Erişilebilirlik

2020’de Birçok Dünya Lideri Yaşamını Yitirdi


Ruth Bader Ginsburg

Eski Başkan Bill Clinton tarafından ABD Anayasa Mahkemesi'ne atanan ve 1993 yılından bu yana mahkemenin liberal kanadının en güçlü temsilcisi olan Ruth Bader Ginsburg, aynı zamanda Amerika'da kadın hakları savunuculuğunun önde gelen simgelerinden biriydi.

1933 yılında New York'un beş idari bölgesinden biri olan Brooklyn'de işçi sınıfı mensubu bir ailede yetişen Ginsburg, Amerikan hukuk sistemi içindeki yaygın cinsiyet ayrımcılığına karşı mücadele etti, kendini Amerika'nın en tanınmış hukukçularından biri olarak kabul ettirdi.
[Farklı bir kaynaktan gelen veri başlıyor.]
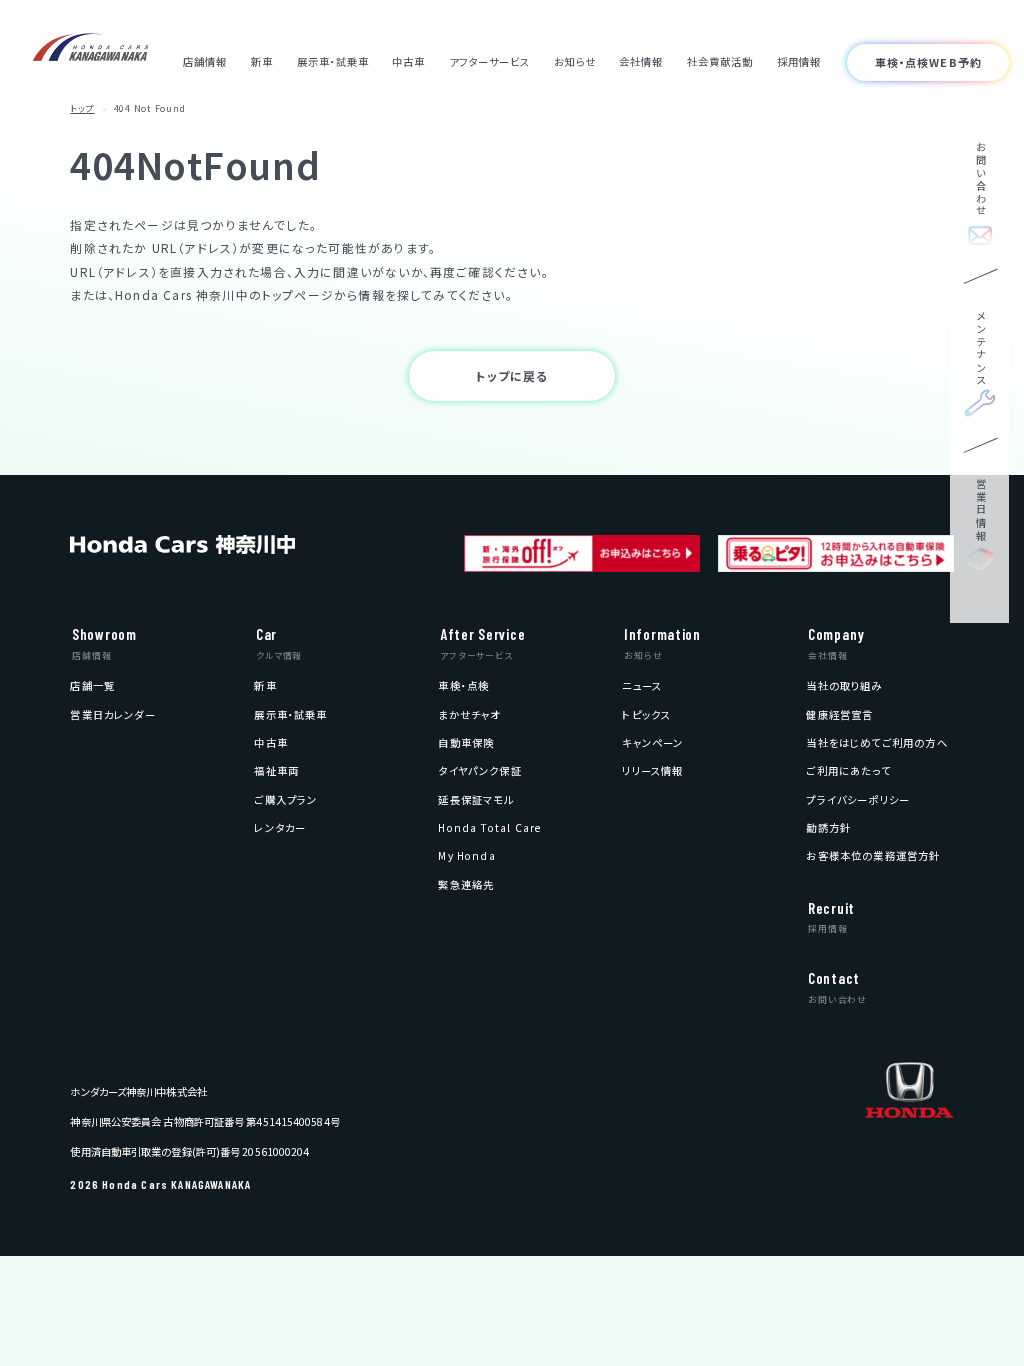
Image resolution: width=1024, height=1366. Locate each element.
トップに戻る (511, 375)
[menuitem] (92, 685)
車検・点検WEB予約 (928, 62)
Ginsburg, hukuk kariyerini hayatının sonuna kadar devam ettirdiği Anayasa Mahkemesi'nde kadın haklarını garanti altına almak, eşcinsel haklarının kapsamını genişletmek ve kürtaj haklarını korumak için kilit kararlara imza attı.
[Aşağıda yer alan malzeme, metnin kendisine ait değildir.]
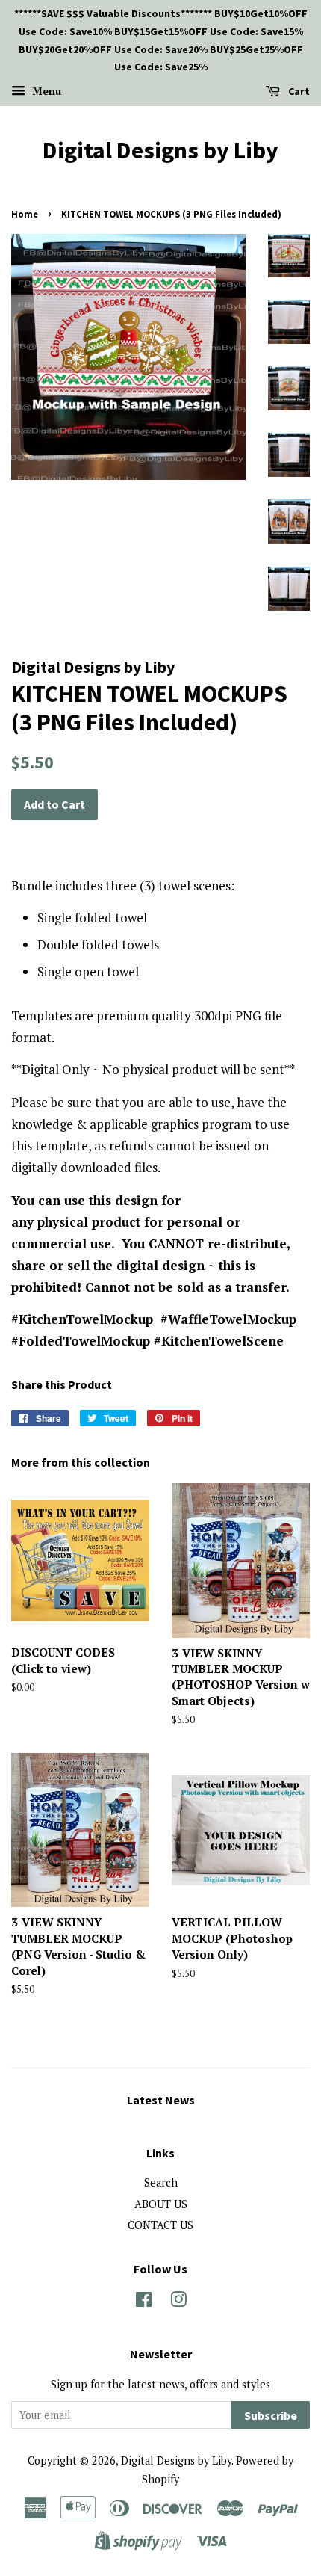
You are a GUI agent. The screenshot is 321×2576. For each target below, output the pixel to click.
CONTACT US (160, 2225)
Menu (45, 91)
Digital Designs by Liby (160, 150)
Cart (298, 91)
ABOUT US (160, 2204)
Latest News (161, 2099)
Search (161, 2182)
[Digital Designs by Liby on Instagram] (178, 2302)
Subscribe (270, 2415)
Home (24, 214)
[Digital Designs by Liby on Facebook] (143, 2302)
Hukuk eğitimine 1956 yılında Harvard Üniversitesi'nde başlayan ancak daha sonra eşinin işi nedeniyle New York'a taşınıp Columbia Üniversitesi'nde eğitimine devam eden Ginsburg, okulunu birincilikle bitirmesine rağmen kendi ifadesiyle ”kadın, Yahudi ve anne” olduğu için başvuru yaptığı hiçbir hukuk bürosundan iş teklifi almadığını, daha sonra Amerikan Medeni Haklar Birliği’nde (ACLU) çalışmaya başladığını söylemişti. Cinsiyet ayrımcılığının sadece kadınlara değil, erkeklere de zarar verdiğini savunan Ginsburg, 1970'li yıllarda Amerikan Medeni Haklar Birliği ACLU bünyesinde Kadın Hakları Projesi'nin kurulmasına öncülük yaptı ve uzun süre projenin başkanlığını yürüttü.
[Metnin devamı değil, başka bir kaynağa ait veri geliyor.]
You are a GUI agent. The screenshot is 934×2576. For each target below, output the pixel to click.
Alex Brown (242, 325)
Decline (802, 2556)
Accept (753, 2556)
Anayasa Mahkemesi'ndeki görevine başladıktan 6 yıl sonra kolon kanserine yakalanan Ginsburg, 2009'da pankreas, 2018'de ise akciğer kanseri olduğunu açıklamıştı. 2019'da pankreas kanseri nükseden Ginsburg, yaşadığı birçok sağlık sorununa rağmen mahkemedeki görevini aksatmadan sadakatle yürütmesiyle, opera tutkusuyla, siyah cübbesinin üzerine taktığı birbirinden farklı dantel yakalarla tanınıyordu. Yargıç Sandra Day O'Connor'dan sonra ABD Anayasa Mahkemesi'nde görev yapan ikinci kadın ve ilk Yahudi kadın yargıç olan Ginsburg, Amerikan popüler kültüründe de bir 'ikon' haline gelmişti.

Sağlık sorunlarıyla mücadele eden Ginsburg'a eski Başkan Barack Obama döneminde, Demokrat Parti'nin Senato'daki çoğunluğu elinde bulundurduğu 2014 yılına kadar emekliye ayrılması ve Obama'nın yerine genç bir liberal yargıç atayarak Anayasa Mahkemesi'ndeki liberal tabanı pekiştirmesine olanak tanıması çağrıları yapılmıştı. Ancak Ginsburg, ölünceye kadar mahkemedeki görevini bırakmama tavrından hiç taviz vermedi.

18 Eylül günü yaşamını yitiren Ginsburg, 87 yaşındaydı.

John Lewis


Amerikan medeni haklar mücadelesinin simgelerinden John Lewis, 1987'den, pankreas kanseri nedeniyle hayatını kaybettiği 17 Temmuz 2020'ya kadar ABD Temsilciler Meclisi'nde Georgia eyaletinin en büyük kenti Atlanta'nın neredeyse tamamını kapsayan seçim bölgesini temsil etti. 28 Ağustos 1963'te Washington'da 'Bir Hayalim Var' konuşmasını yapan Dr. Martin Luther King Jr.'ın yanıbaşında olan Lewis, 1965 yılında ırk ayrımcılığı karşıtı muhalefeti birleştirmek için Alabama eyaletinin Selma kentindeki Edmund Pettus Köprüsü üzerinde yapılan 'Kanlı Pazar' yürüyüşü sırasında polis tarafından hunharca dövülmüştü. Hayatı boyunca insan hakları, ırksal eşitlik ve adalet için mücadele eden, bu nedenle pek çok tez tutuklanan Lewis, 1981 yılında Atlanta Kent Konseyi'ne seçilerek siyasete adım attı. 1986'da Kongre'ye seçilen Lewis, 2006'da Demokrat Parti Temsilciler Meclisi'nde çoğunluğu sağlayana kadar daha arka planda rol almış, ancak 2006'dan sonra partinin kıdemli liderlerinden biri olarak kapalı kapılar ardında Demokrat Kongre üyeleri arasında birlik ve beraberlik sağlanmasında kilit rol üstlenmişti.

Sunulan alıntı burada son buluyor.